Proposed ECAD expansion on agenda for Jan. 25 P&Z meeting

Winsted Town Seal
Winsted Town Seal

WINSTED — The Planning and Zoning Commission has scheduled a public hearing on Monday, Jan. 25 at 7 p.m. for a special permit application by Educated Canines Assisting with Disabilities (ECAD).
The organization, located at 149 Newfield Road, is a 501(c)(3) is operated by Dale Picard and the Director of Programs Lu Picard.
According to the organization’s website at, the mission of the organization is to train dogs to help people with disabilities.
In a previous interview, Dale Picard told The Winsted Phoenix that ECAD has been trying to obtain the special permit since February.

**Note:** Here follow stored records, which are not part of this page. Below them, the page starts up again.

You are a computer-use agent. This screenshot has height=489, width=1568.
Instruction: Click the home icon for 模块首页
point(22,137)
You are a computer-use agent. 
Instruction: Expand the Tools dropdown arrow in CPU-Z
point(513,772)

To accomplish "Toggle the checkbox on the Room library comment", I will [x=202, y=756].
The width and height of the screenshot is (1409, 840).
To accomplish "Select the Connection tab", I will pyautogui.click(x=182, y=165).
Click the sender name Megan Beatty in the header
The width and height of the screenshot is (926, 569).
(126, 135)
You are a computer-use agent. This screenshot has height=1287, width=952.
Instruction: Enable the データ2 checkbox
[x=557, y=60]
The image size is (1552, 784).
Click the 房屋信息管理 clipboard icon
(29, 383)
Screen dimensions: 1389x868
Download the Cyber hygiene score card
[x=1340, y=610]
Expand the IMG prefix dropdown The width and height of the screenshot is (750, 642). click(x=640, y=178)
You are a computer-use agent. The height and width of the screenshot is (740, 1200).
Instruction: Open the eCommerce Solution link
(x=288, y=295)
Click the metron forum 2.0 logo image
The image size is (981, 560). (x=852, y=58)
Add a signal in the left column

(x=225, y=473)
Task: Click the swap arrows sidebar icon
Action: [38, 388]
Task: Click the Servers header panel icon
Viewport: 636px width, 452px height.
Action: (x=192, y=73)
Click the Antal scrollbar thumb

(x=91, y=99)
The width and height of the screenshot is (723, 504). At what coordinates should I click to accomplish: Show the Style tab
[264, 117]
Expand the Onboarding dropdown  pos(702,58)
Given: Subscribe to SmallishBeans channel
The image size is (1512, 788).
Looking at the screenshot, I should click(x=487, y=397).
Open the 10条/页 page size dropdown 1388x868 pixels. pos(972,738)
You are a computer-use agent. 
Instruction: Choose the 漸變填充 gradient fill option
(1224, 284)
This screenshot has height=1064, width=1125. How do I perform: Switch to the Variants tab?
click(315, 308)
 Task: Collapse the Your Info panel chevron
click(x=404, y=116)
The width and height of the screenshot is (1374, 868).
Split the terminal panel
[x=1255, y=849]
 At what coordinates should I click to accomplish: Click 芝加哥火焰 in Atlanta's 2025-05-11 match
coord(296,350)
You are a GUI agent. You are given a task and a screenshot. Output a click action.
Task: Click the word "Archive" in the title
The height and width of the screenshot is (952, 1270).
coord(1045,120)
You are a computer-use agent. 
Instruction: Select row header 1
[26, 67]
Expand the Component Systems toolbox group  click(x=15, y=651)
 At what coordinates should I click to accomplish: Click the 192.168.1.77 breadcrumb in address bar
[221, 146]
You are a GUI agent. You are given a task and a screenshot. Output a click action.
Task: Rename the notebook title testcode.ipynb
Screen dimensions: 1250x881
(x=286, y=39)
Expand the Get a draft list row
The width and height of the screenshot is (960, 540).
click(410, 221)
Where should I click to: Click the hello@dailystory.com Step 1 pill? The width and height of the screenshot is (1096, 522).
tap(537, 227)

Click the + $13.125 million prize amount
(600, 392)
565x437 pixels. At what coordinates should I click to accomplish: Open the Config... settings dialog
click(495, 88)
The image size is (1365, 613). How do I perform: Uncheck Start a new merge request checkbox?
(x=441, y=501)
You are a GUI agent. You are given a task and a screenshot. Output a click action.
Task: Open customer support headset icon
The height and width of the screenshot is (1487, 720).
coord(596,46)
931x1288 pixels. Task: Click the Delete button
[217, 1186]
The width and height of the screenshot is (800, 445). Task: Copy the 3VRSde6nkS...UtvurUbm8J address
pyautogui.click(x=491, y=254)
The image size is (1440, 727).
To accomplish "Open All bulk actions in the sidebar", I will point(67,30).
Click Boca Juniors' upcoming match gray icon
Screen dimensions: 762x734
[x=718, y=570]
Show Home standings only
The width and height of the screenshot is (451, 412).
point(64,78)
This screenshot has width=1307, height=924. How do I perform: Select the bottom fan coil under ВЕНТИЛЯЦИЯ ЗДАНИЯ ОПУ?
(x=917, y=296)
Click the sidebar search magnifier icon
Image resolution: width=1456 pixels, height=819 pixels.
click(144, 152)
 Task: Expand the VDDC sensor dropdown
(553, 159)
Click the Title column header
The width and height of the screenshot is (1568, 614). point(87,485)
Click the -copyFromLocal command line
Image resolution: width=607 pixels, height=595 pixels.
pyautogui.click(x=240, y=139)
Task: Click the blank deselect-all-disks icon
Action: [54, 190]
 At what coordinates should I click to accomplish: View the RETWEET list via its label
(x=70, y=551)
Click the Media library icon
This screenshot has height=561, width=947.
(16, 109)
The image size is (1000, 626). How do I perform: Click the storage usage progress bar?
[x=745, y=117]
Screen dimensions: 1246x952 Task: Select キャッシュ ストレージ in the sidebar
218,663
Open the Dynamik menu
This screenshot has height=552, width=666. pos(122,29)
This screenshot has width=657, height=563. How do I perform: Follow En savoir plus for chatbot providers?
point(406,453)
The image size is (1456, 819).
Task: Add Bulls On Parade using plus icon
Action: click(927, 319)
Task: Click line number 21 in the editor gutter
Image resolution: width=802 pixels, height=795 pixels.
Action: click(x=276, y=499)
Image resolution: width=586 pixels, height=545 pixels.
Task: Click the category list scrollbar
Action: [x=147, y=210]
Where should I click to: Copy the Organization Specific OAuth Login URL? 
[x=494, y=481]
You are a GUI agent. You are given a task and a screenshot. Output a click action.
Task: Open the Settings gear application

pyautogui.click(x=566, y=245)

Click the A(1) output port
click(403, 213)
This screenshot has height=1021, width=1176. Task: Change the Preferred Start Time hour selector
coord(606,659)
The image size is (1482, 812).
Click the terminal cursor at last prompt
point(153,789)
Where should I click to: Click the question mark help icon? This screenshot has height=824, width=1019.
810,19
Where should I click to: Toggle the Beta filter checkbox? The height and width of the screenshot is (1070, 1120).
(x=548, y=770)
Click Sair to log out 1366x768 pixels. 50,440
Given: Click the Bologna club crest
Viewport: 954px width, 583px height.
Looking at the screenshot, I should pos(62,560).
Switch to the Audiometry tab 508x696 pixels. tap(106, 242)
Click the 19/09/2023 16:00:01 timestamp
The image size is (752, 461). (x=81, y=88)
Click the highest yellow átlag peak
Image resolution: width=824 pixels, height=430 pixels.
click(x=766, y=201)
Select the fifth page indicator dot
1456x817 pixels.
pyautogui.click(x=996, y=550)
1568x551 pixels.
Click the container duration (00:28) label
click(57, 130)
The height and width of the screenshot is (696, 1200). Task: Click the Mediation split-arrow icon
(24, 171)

In the previous special permit application, a representative from ECAD wrote that the project is Phase 3 of a site plan that was previously approved in April 2016.
The building would allow for the housing of adult service dogs in training and would be located proximal to the existing training facility.
In the updated special permit application, which was submitted to the town on Dec. 14, the plan now includes “…appurtenant parking that was deferred under the original approval, a septic system, stormwater management facilities, and site grading.”
“The proposed plan further enhances the existing stormwater quality management on the property, including treating the water quality volume from impervious surfaces,” Dale Picard wrote in the application. “The methods employed include the use of stormwater quality basins and infiltration through pervious pavers.”
Picard added “As part of the special permit application, the applicant is requesting up to a five percent bonus for impervious surfaces allowing the impervious surface coverage area to increase from 15 percent to 20 percent. The existing conditions impervious area is 14.58 percent. Under the proposed conditions, an additional 4.51 percent will be added, bringing the total impervious coverage to 19.10 percent. It should be noted that the 4.51 percent increase must be offset by employing LID measures on the property.”
ECAD’s neighbors views
The Newfield Road property has been owned by ECAD since 2003.
According to the town’s property database, there are currently three buildings on the five-acre property: a 3,669 square foot building built in 1928, a 2,132 square foot building built in 2004, and an 8,670 square foot canine education and wellness center that was built in 2018.
According to the town’s zoning map, ECAD is located in an RR Rural Residential district.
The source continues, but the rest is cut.